Isotopic specifications in SMILES are indicated by prefixing the atomic symbol with a number equal to the desired integral atomic mass. An atomic mass can only be specified inside brackets.
|C||methane||Carbon's mass is unspecified.|
|[C]||elemental carbon||Carbon's mass is unspecified.|
|[12C]||elemental carbon-12||There's nothing "special" about carbon-12 just because its the most common isotope.|
|[13C]||elemental carbon-13||Take care, any mass can be specified, not just reasonable ones.|
|[13CH4]||C-13 methane||Connected hydrogens must be specified inside brackets.|
Configuration around double bonds is specified in SMILES by the characters `/' and `\' which are "directional bonds" and can be thought of as kinds of single bonds. These symbols indicate relative directionality between the connected atoms and have meaning only when they occur on both atoms which are double bonded.

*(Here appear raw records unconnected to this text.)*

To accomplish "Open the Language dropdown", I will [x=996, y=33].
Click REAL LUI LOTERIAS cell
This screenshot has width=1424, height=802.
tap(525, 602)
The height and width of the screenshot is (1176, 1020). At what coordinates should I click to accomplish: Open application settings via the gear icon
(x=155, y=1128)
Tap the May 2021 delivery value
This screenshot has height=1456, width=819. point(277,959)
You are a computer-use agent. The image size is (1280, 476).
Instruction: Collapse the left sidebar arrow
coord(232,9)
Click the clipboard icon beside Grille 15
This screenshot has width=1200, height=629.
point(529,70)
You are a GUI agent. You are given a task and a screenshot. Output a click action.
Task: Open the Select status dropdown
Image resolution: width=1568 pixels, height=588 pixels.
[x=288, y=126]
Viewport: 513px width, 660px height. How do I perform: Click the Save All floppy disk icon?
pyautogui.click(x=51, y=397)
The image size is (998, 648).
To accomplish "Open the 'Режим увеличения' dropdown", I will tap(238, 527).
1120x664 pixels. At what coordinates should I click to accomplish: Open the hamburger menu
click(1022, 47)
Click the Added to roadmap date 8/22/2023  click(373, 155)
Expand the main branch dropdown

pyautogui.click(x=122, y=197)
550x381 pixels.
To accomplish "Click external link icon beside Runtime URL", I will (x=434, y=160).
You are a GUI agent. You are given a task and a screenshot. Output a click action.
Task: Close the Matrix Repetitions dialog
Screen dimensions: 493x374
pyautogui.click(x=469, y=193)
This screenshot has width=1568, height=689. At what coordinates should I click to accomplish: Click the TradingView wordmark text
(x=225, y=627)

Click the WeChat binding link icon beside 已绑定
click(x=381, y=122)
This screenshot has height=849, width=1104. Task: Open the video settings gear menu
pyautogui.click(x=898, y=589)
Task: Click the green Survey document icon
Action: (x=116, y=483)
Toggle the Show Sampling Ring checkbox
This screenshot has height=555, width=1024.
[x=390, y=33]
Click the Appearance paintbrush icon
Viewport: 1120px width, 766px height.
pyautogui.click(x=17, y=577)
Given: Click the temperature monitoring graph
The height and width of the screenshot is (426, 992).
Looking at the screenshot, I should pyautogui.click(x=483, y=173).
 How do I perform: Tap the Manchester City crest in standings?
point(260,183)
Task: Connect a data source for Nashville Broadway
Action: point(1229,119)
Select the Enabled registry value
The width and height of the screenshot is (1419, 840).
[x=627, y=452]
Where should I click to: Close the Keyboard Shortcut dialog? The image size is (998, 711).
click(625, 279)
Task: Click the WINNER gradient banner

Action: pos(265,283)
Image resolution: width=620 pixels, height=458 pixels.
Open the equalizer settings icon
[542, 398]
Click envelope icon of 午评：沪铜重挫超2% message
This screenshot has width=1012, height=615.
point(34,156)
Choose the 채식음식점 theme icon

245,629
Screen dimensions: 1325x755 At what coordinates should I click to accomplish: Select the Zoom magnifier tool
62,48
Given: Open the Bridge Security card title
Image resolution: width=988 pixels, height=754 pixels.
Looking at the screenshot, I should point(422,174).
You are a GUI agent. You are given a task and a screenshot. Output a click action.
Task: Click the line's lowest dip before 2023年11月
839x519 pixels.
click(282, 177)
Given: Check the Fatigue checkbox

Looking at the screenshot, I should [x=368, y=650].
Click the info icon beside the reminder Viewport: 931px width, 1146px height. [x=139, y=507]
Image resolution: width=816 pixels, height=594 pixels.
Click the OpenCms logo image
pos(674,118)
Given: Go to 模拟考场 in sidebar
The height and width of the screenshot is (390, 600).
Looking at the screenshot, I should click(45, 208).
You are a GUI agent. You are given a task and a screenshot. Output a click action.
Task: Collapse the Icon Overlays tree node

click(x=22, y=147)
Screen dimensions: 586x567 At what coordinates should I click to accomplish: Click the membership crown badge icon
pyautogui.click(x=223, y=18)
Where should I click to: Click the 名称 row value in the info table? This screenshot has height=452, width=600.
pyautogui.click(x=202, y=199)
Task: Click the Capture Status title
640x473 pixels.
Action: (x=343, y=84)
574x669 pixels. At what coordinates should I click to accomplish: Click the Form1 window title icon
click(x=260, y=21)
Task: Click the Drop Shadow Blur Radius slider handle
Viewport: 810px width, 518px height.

An important difference between SMILES chirality conventions and others such as CIP is that SMILES represents local chirality (as opposed to absolute chirality), which allows partial chirality specification.
|trans-difluoroethene||The F's are on "opposite sides" of the double bond.|
|cis-difluoroethene||The F's are on the "same side" of the double bond.|
|F/C=C/C=C/C||trans,trans-1-fluoro-penta-1,3-diene||Double bond orientation is completely specified.|
|F/C=C/C=CC||trans,unspec-1-fluoro-penta-1,3-diene||Double bond orientation is partially specified.|
SMILES uses a very general type of chirality specification based on local chirality and symmetry point groups. Instead of using a rule-based numbering scheme to order neighbor atoms of a chiral center, orientations are based on the order in which atoms occur in the SMILES string. As with all other aspects of SMILES, and valid order is acceptable.
The simplest and most common kind of chirality is tetrahedral: four "neighbor" atoms are evenly arranged about a central atom, known as the "chiral center". If all four neighbors differ from each other in any way, mirror images of the structure will not be identical. The two mirror images are known as "enantiomers" and are the only two forms that a single tetrahedral center can produce. If two (or more) of the neighbors are identical, the central atom will not be chiral (the mirror images can be superimposed in space).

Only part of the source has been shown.